The Unicorn, the Gorgon and the Manticore or The Three Sundays of a Poet is a "madrigal fable" for chorus, ten dancers and nine instruments with music and original libretto by Gian Carlo Menotti. Based on the 16th-century Italian madrigal comedy genre, it consists of a prologue and 12 madrigals which tell a continuous story, interspersed with six musical interludes. The unicorn, gorgon, and manticore in the title are allegories for three stages in the life of the story's protagonist, a strange poet who keeps the mythical creatures as pets. The work premiered in Washington D.C. at the Library of Congress Coolidge Auditorium on October 19, 1956.

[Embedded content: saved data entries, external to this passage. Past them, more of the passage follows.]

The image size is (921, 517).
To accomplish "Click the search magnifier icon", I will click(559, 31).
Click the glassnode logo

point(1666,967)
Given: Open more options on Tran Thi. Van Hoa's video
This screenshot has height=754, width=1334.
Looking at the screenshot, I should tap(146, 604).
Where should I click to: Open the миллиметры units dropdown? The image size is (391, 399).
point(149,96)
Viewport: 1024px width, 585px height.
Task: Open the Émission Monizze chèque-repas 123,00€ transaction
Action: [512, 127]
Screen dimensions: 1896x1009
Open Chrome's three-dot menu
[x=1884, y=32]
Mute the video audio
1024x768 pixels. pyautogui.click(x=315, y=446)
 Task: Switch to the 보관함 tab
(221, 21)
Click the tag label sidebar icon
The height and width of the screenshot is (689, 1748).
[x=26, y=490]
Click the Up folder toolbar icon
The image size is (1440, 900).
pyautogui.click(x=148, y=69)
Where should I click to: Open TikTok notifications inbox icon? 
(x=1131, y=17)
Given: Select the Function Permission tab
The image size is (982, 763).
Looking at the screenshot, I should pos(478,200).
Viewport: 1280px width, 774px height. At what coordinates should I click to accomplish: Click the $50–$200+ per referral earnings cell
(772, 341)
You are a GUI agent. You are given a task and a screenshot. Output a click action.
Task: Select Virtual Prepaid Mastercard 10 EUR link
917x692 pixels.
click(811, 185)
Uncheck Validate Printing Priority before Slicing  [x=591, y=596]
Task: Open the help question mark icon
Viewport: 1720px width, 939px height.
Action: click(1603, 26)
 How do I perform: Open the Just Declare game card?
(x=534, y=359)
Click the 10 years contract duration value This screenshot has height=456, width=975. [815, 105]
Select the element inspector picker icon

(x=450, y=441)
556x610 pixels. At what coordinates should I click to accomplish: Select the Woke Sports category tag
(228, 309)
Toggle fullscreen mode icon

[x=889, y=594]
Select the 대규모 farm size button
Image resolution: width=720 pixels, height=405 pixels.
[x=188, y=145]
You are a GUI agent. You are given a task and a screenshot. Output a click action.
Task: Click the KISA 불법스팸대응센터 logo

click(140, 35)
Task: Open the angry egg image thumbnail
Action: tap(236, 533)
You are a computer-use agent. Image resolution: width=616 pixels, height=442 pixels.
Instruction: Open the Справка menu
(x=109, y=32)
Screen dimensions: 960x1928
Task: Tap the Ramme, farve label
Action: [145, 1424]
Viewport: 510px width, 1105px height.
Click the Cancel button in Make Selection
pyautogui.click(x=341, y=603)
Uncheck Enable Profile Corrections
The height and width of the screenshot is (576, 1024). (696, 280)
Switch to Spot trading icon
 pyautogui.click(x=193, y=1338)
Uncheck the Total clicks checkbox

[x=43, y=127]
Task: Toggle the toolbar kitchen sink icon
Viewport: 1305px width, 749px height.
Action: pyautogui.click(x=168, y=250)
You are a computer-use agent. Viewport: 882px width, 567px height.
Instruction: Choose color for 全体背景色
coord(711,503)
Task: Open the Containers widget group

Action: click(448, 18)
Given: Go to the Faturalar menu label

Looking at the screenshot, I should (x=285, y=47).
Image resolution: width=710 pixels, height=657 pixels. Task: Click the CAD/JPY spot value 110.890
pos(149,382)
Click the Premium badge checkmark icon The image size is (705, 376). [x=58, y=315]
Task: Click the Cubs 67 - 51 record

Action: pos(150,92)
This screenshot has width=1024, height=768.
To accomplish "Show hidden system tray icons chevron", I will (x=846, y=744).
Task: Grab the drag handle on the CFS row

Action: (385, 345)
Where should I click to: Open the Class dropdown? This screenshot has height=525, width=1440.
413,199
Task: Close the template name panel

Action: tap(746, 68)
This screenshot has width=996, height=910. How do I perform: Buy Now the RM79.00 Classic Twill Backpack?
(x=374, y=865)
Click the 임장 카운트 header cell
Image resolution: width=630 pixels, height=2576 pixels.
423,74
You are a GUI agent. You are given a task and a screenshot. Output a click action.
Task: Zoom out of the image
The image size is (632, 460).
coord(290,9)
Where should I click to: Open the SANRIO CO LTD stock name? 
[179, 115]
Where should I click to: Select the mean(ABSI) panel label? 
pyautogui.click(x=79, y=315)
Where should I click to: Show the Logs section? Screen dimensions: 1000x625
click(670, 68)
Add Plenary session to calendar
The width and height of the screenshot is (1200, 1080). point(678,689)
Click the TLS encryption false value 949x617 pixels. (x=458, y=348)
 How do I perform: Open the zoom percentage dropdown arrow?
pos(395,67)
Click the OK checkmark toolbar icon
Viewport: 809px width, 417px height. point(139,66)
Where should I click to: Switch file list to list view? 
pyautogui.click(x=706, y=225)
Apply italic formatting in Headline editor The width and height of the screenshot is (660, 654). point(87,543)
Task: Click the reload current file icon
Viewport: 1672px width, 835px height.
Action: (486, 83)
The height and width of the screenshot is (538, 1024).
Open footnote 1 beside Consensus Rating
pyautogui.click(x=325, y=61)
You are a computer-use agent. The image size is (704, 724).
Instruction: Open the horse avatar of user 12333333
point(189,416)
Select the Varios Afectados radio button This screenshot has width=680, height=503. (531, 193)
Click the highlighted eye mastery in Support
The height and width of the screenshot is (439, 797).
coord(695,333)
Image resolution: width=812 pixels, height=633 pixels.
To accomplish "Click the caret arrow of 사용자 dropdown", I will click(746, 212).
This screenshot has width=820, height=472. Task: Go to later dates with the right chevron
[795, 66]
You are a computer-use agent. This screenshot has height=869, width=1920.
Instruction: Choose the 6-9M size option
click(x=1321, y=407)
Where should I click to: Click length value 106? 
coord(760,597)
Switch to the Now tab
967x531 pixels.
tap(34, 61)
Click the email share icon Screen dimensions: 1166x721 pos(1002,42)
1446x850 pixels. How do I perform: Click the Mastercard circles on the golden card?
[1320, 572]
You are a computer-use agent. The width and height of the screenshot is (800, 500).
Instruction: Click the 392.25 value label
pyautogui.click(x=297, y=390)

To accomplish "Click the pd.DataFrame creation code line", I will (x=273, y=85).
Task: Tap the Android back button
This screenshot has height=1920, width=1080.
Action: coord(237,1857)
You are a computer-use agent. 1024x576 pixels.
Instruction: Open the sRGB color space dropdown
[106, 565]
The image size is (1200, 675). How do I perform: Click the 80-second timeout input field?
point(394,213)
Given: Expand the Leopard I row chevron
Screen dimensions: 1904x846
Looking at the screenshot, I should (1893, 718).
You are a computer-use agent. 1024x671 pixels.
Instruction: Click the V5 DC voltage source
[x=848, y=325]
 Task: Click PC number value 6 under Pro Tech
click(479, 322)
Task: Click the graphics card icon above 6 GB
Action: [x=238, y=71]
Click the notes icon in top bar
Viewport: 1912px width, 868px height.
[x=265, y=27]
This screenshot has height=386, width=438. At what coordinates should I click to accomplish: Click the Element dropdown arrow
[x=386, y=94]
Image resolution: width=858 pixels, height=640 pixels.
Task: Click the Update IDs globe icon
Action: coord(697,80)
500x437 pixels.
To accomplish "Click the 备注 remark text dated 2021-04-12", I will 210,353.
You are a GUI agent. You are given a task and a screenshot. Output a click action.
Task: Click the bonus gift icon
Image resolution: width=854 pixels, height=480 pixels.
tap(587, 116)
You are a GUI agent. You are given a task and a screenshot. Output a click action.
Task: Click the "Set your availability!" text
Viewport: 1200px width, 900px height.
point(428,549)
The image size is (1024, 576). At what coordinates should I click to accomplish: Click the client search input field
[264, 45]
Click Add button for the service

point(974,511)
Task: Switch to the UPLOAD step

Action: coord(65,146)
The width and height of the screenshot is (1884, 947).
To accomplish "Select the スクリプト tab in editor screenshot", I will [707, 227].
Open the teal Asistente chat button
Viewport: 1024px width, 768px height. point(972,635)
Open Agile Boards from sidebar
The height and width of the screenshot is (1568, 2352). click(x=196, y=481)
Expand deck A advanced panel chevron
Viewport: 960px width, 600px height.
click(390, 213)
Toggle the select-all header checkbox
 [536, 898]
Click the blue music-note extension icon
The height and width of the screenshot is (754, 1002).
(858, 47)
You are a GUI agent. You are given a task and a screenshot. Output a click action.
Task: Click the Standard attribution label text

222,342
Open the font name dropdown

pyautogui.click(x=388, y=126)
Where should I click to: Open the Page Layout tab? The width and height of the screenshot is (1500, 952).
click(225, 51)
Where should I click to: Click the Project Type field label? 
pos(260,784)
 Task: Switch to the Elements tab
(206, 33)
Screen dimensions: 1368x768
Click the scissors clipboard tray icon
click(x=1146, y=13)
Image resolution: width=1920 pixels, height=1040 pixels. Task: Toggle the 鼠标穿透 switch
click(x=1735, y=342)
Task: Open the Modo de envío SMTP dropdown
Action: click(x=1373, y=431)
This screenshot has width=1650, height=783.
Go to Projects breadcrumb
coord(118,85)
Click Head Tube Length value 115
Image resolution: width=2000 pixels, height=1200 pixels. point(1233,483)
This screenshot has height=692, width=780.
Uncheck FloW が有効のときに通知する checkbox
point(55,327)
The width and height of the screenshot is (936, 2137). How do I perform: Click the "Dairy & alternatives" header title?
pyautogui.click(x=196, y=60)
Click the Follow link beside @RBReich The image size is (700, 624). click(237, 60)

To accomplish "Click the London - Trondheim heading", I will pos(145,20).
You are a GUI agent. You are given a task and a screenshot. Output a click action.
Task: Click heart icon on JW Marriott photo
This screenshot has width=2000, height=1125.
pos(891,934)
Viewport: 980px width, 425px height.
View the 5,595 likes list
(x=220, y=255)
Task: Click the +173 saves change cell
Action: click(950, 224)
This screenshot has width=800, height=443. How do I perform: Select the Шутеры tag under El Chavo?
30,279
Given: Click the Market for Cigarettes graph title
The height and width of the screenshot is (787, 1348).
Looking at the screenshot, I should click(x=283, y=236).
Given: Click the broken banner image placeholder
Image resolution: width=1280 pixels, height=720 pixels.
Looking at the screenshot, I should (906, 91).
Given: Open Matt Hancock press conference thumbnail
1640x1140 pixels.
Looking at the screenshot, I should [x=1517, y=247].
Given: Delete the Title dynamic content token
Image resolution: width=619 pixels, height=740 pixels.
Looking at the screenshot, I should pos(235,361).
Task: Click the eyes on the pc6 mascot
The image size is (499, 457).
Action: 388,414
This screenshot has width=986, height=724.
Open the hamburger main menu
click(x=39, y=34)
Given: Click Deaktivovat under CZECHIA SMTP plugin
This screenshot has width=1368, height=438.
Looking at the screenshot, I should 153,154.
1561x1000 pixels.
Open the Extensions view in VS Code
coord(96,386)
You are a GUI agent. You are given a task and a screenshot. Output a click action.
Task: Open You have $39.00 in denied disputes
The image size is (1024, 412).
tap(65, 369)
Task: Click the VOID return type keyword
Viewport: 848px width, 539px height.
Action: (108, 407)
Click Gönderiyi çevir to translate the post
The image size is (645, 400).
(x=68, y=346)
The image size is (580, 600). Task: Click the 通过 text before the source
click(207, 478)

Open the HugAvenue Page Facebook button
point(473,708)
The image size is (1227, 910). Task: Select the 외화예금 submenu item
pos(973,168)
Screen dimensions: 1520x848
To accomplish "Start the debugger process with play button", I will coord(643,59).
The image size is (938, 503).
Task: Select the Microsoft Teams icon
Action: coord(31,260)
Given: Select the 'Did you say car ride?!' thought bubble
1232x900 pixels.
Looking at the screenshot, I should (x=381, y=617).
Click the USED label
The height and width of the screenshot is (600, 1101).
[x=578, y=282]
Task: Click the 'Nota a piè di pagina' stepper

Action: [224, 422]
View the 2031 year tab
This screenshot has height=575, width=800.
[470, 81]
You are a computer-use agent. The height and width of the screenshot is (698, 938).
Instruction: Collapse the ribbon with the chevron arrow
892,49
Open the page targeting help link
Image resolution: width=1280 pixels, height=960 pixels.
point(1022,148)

The Unicorn, the Gorgon and the Manticore was commissioned in 1956 by the Elizabeth Sprague Coolidge Foundation for the 12th Festival of Chamber Music in Washington, D.C. In constructing the libretto Menotti returned to an earlier script he had written after reading T. H. White's 1954 The Book of Beasts, a translation of a medieval Latin bestiary. The plot is a comic but ultimately melancholy attack on the "indifferent killers of the poet's dreams": slavish social conformity and the ease with which the "unfashionable" is discarded. More than one writer, including Menotti himself, has suggested that he strongly identified with the poet in his story. The three creatures of the title are allegorical representations of stages in the poet's life, with The Unicorn representing the beauty and promise of youth, The Gorgon representing the success and haughtiness of middle age, and The Manticore representing the shy loneliness of old age. Despite its English language libretto, Menotti's work was modelled on the 16th-century Italian madrigal comedy or commedia harmonica, a precursor to the opera genre and typified by Orazio Vecchi's L'Amfiparnaso. Unlike conventional operas, all the singing is choral with no solo voice roles. Although the dancers were intended to be an integral part of the work, Menotti resisted calling it a ballet and eventually settled on the description "madrigal fable". He composed it at virtually the last minute, sending madrigals to his choreographer as he finished them. The twelfth and last one was completed a week before the premiere with the first complete rehearsal held only four days before the opening night.